## Gegeven tekst
_ _ _ _ _
Uitgelicht

Het mysterie van Arzbach, of: de omgekeerde stoottoon

door Björn Köhlein

Twee dialectsprekers uit naburige plaatsen praten met elkaar. Beide dialecten hebben de woorden [man] voor ‘man’ en [man] ‘mandje’ – de klanken van de twee woorden zijn identiek. Op een moment zegt de spreker van dialect B het woord [man] en bedoelt ermee een man. De spreker van dialect A denkt echter dat zijn vriend het over een mandje heeft. Maar in het geval dat de persoon uit dialect B over een mandje zou spreken zou hij denken dat het over een man gaat. In mijn proefschrift “Rule Reversal Revisited: Synchrony and diachrony of tone and prosodic structure in the Franconian dialect of Arzbach” onderzoek ik dit wonderlijke fenomeen.
 

Het verschil tussen [man1] en [man2] en een tonale omkering

De dialectsprekers uit het voorbeeld zijn in staat woorden met identieke klanken te onderscheiden omdat zij verschillende woordmelodieën gebruiken – we zouden het een “stoottoon” en een “sleeptoon” kunnen noemen, zoals dat in het Limburgs gebruikelijk is. En inderdaad horen de twee dialecten bij hetzelfde dialectgebied als het Limburgs, alleen bevinden deze gebieden zich aan de Duitse kant van het zogenoemde toonaccentgebied.
_ _ _ _ _
## Vastgelegde gegevens
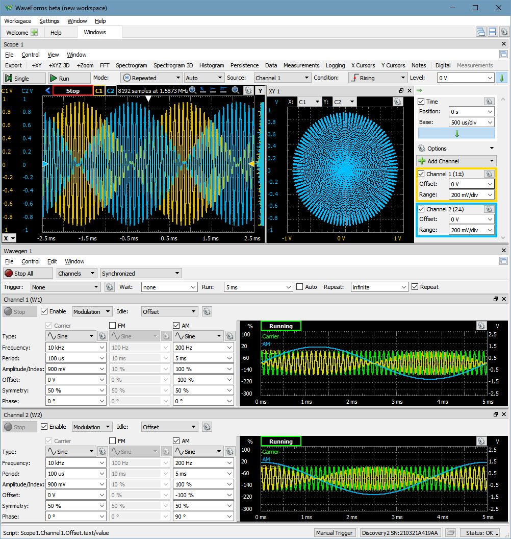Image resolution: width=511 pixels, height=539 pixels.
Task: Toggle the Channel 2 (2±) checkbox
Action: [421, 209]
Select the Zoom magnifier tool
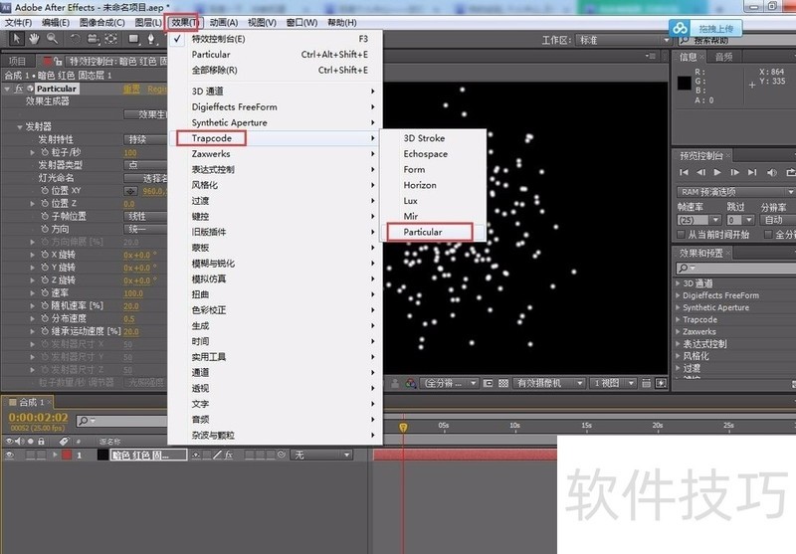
_ _ _ _ _
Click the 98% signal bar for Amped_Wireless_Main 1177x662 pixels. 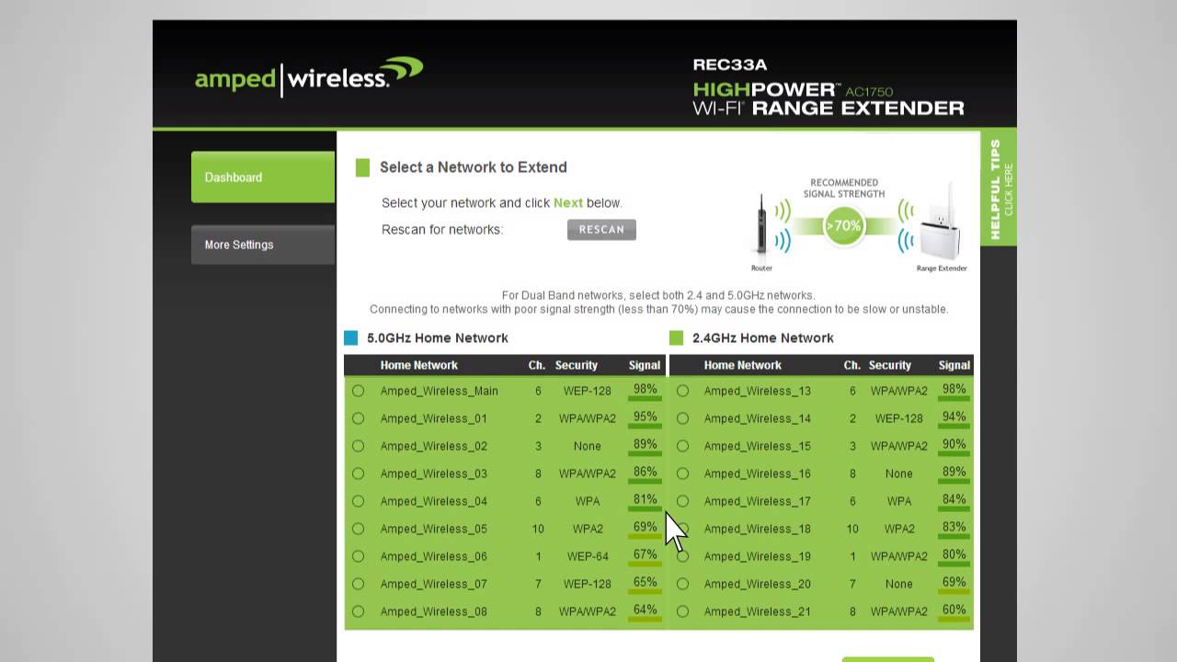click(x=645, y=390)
_ _ _ _ _
## Korte opdracht
Beantwoord met de tekst over de omgekeerde stoottoon de volgende vragen.
1. Welke twee betekenissen heeft het woord [man] in beide dialecten?
2. Over het dialect van welke plaats gaat het proefschrift?
3. Welke twee namen voor de woordmelodieën zijn volgens de tekst in het Limburgs gebruikelijk?

## Schriftelijk antwoord
1. 'Man' en 'mandje'.
2. Arzbach.
3. Stoottoon en sleeptoon.